• _Work instructions_
Return the lines below that carry the word "Instagram".
------------------------------------
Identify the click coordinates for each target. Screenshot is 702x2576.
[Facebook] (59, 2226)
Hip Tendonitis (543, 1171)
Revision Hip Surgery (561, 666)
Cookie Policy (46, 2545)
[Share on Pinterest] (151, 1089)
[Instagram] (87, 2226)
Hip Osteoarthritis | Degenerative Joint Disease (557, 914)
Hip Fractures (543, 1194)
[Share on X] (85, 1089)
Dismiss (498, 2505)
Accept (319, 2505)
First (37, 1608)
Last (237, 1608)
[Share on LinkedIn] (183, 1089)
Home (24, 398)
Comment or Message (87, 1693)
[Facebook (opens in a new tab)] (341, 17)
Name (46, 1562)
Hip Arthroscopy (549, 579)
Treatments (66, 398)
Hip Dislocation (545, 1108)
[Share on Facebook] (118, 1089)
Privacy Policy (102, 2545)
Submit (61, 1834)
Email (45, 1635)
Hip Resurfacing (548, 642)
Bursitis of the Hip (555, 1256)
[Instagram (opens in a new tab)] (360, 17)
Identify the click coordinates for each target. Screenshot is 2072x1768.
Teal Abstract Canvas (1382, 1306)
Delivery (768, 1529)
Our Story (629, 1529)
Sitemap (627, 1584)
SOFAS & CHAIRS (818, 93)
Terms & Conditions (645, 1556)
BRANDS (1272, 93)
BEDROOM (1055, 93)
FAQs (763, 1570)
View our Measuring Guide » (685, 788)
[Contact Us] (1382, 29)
------------------------------------
• _Task answer_
[Instagram] (87, 2226)
[Instagram (opens in a new tab)] (360, 17)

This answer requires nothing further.